Due to the more detailed modeling of chemical entities using functional groups, a more complex classification is also possible. For example, a distinction can be made between simple ester cleavage and complete hydrolysis/saponification of a fatty molecule, where modeling functional groups is advantageous for describing glycerol. Other areas of application include, for example, the description of lactam ring cleavages, where rings of different chain lengths are depicted.

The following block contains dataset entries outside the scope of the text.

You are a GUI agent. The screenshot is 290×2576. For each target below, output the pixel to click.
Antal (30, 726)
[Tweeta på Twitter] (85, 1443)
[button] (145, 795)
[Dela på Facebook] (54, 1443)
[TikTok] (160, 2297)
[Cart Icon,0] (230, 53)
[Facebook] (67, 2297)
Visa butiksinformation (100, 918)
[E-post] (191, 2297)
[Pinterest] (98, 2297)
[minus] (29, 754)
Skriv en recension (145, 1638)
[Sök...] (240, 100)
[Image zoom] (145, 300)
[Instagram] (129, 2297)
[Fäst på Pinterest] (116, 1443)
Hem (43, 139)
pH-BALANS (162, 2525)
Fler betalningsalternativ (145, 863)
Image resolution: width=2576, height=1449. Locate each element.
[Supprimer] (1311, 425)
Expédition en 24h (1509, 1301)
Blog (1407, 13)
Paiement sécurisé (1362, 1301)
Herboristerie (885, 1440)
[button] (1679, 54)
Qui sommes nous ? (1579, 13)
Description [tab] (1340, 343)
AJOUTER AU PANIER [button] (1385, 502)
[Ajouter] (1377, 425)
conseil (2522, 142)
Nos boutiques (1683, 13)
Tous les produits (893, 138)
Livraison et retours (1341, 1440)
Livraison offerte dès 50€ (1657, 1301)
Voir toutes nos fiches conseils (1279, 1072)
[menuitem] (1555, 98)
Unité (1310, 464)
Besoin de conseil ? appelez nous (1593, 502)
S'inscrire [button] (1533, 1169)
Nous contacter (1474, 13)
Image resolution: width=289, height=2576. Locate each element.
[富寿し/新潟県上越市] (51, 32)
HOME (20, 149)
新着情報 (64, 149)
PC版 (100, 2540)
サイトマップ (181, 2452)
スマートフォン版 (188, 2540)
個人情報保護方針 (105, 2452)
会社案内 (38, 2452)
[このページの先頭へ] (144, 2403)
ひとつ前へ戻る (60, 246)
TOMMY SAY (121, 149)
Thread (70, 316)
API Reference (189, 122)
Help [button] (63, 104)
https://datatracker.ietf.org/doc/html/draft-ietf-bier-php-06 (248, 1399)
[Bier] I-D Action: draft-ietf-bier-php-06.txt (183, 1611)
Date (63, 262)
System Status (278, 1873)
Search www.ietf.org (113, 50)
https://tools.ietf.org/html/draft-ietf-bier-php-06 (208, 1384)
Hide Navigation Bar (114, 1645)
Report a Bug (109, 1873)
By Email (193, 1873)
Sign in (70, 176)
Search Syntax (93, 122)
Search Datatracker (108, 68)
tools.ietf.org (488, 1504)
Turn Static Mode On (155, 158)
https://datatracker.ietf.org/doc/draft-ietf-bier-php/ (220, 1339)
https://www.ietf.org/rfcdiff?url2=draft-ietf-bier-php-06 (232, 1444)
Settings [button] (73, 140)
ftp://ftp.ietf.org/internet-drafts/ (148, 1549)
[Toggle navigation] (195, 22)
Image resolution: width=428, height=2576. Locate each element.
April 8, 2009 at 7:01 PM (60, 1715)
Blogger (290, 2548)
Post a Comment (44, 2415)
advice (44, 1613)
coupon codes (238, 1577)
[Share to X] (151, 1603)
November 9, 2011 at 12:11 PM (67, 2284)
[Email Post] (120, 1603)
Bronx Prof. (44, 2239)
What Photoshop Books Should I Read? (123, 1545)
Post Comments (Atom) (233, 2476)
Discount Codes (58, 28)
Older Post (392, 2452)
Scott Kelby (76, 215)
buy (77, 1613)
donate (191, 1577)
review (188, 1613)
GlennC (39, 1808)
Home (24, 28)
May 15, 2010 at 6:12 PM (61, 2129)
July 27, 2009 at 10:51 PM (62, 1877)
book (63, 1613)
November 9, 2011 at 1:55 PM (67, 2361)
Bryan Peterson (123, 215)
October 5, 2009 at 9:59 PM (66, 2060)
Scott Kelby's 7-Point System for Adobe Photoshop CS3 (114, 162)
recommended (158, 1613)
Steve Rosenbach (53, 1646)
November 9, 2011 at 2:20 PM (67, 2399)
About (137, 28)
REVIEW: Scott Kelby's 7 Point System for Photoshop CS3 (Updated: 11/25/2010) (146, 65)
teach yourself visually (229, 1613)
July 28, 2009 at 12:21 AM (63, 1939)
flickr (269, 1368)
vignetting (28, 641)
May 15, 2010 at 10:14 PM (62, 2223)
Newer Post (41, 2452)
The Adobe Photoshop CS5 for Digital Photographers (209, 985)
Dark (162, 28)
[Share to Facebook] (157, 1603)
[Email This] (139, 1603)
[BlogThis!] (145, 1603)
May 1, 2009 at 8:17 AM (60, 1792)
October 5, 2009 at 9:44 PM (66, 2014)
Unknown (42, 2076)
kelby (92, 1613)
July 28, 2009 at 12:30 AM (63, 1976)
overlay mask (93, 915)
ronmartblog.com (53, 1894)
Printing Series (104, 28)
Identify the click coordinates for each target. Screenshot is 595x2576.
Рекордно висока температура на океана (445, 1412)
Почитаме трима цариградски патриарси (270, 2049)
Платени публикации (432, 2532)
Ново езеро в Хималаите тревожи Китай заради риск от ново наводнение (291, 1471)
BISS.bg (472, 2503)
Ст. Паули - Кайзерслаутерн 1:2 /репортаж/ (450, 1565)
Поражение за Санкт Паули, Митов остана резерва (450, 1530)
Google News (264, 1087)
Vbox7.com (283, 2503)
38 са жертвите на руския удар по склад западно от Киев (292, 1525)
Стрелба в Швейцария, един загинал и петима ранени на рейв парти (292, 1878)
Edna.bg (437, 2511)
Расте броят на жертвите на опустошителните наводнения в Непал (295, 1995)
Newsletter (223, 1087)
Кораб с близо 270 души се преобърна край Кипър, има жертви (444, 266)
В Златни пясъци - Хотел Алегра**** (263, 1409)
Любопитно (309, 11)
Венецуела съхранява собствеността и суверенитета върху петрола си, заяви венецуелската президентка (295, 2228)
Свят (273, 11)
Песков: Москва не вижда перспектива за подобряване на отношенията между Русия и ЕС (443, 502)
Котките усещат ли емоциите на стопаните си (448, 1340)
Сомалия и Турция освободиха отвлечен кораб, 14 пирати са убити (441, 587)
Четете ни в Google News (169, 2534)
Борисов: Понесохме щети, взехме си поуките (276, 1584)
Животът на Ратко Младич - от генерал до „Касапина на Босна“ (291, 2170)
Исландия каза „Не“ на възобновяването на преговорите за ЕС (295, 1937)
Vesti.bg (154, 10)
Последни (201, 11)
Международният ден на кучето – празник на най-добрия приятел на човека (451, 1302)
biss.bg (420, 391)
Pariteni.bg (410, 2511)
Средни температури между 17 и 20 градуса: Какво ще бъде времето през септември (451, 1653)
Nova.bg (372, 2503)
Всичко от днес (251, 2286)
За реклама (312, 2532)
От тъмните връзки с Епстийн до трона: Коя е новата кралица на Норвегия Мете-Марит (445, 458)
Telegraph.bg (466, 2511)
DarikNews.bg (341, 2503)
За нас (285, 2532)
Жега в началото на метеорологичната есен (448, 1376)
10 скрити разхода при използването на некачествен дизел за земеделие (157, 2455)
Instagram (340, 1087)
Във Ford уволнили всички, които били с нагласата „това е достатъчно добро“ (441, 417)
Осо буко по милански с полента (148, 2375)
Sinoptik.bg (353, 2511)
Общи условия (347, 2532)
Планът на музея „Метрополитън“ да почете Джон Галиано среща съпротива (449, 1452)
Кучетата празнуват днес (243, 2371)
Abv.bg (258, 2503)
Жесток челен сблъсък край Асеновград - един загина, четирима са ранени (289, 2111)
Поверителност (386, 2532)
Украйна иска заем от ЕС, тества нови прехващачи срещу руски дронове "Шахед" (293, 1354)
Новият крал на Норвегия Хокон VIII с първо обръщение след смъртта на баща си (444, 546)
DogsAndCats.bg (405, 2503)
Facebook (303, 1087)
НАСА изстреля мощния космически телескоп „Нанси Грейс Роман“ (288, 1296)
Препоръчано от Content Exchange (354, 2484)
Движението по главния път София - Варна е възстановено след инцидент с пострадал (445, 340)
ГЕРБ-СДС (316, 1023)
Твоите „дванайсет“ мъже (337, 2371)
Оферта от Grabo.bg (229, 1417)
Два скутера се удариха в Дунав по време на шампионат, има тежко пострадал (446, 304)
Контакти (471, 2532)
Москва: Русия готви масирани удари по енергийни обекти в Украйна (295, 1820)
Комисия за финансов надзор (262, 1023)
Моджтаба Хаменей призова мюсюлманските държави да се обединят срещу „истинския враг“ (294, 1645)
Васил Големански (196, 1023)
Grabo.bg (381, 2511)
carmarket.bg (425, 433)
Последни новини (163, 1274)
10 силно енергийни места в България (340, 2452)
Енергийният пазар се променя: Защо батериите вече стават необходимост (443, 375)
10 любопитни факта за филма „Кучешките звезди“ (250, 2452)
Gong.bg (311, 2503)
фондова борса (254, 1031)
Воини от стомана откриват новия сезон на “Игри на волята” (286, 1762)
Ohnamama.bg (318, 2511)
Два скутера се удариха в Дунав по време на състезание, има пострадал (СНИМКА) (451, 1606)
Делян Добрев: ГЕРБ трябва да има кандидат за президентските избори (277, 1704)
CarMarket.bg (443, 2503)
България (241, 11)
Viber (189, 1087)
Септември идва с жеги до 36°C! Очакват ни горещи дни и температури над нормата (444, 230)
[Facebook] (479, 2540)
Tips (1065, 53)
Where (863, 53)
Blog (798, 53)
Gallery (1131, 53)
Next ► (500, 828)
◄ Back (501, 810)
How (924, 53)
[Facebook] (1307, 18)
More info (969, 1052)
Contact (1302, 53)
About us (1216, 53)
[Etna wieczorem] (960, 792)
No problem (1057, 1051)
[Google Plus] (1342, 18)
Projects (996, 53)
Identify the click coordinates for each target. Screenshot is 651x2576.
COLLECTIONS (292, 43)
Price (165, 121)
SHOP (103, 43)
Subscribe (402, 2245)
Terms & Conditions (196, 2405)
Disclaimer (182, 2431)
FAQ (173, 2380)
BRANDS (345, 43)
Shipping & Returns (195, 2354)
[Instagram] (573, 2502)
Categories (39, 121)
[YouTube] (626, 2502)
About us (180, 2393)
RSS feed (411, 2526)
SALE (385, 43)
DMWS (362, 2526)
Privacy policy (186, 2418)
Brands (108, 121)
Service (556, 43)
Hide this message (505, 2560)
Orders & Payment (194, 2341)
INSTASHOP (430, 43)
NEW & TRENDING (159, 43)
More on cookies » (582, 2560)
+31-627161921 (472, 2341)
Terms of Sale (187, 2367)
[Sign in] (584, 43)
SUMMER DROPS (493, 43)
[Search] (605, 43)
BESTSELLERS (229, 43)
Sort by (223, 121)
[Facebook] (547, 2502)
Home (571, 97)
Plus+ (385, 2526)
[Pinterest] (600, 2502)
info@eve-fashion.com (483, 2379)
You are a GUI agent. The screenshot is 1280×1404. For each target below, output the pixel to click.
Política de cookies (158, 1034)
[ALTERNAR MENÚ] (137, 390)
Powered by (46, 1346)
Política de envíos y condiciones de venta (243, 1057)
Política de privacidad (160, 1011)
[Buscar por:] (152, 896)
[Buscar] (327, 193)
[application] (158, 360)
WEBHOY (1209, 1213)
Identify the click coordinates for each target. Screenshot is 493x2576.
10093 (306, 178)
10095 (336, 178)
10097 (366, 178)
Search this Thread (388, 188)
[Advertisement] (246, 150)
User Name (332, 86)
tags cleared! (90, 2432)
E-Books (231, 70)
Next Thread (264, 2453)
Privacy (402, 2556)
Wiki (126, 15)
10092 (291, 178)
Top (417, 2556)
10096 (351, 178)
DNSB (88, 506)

Several limitations still restrict automated data processing, particularly in terms of metadata. Firstly, there is a lack of and inconsistent metadata and metadata schema. For example, specifications such as SMILES notation or InChI notation are not always mandatory, even if the specification of chemical entities as metadata is required for reaction data sets. Inconsistent notations can quickly lead to mix-ups, not only in data sets but also in databases, for example, when the dissolved ionic form of acetate is intended but the notation does not indicate this. The existing ontologies also have weaknesses that will be corrected over time. For example, there are few alternatives to ChEBI, which, for many chemical substances, assumes the state found in the human body as the standard chemical state of a substance. It is also important to mention the limitations of the proposed approach here. Due to the lack of a terminology that can provide the functional group modeling required for the correct embedding of instances generated via the SMARTS pattern comparison, parts of the code rely on hardcoded fragments. These hardcoded aspects, like the SMARTS pattern for functional groups, new functional group instances and classes, and new axioms for reaction classification, should be optimized in the future. Therefore, the development of embedding these functionalities close to either the ontology or available for the SMARTS pattern matching, which can be considered a digital agent, is ongoing.